The adoption by companies and their boards of a more flexible and varied approach to shareholder engagement can help improve outcomes, according to governance professionals.
Traditionally, issuers ‘did the rounds’ of talking to investors at certain times of year, but they are increasingly shifting when engagement takes place, Tesla Motors deputy general counsel Philip Rothenberg told delegates at the Society for Corporate Governance’s national conference in San Francisco last week.
Meanwhile, they are bringing investors in to see what the company is doing – Tesla does a lot of factory tours - and using media such as Twitter and emails to communicate with them, he added. ‘Year-round engagement is very important,’ Rothenberg said.
Better shareholder engagement enables companies to explain their long-term plans so that even more controversial ideas – including why the issuer is spending investors’ money on certain projects – are understood, he told delegates.

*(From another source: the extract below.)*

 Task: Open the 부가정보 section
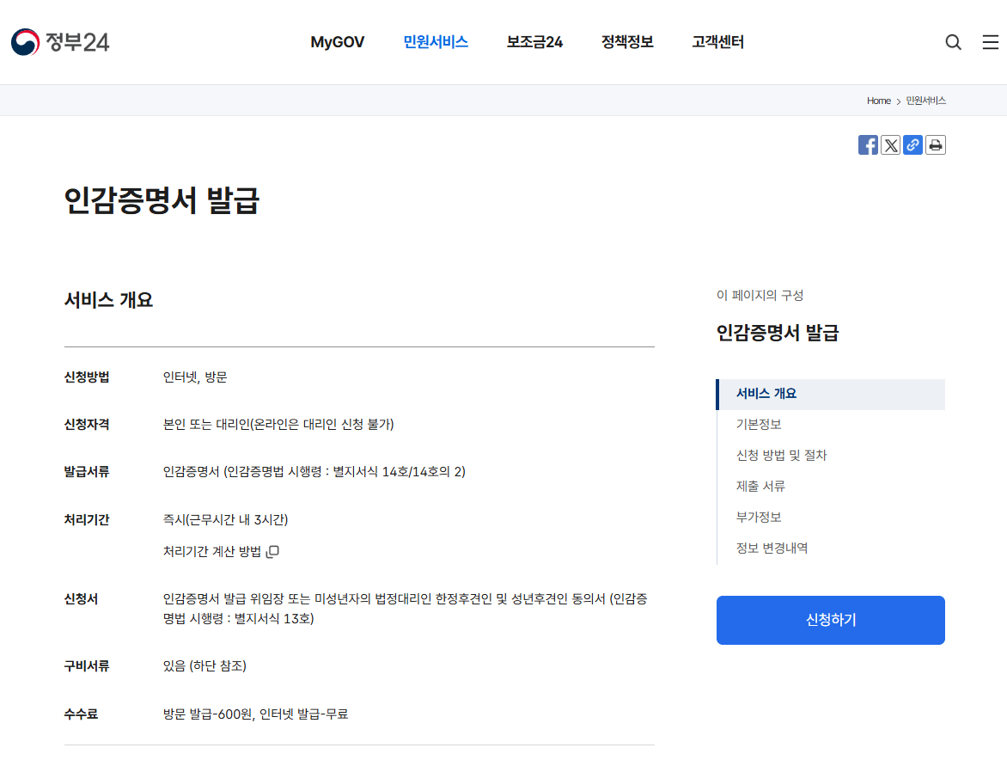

Product demonstrations can help, and internet access is important because most investors are not based within 100 miles of a company, he added.
Fellow panelist William Ultan, senior managing director with Morrow Sodali Global, said that although governance professionals at institutional investors know an industry well, they may not know your company in great detail. Companies are doing more outreach outside the proxy season, he added – noting that it is not ideal to interact with investors only when a proxy adviser has come out against management.
Suzan 'Sam' Miller, corporate vice president and former corporate secretary with Intel, told attendees that modern forms of engagement allow companies to get investors’ views on issues that are a little way down the line so that boards and board committees can start thinking about how to approach them.
Miller’s company recently expanded its shareholder outreach, she said. For example, it has overhauled its web content to make it more accessible and more closely tied to CSR matters, while making its CSR reports searchable. Intel last year also produced a supplemental proxy filing giving a clear summary of the main document that investors can look at throughout the year, she said.
One aspect of the shift is that not only the corporate secretary and general counsel are involved in outreach; so are individuals from a company’s human relations, CSR or other teams, said Jacqueline Condron, senior operations and research analyst on the proxy voting and governance committee at BNY Mellon.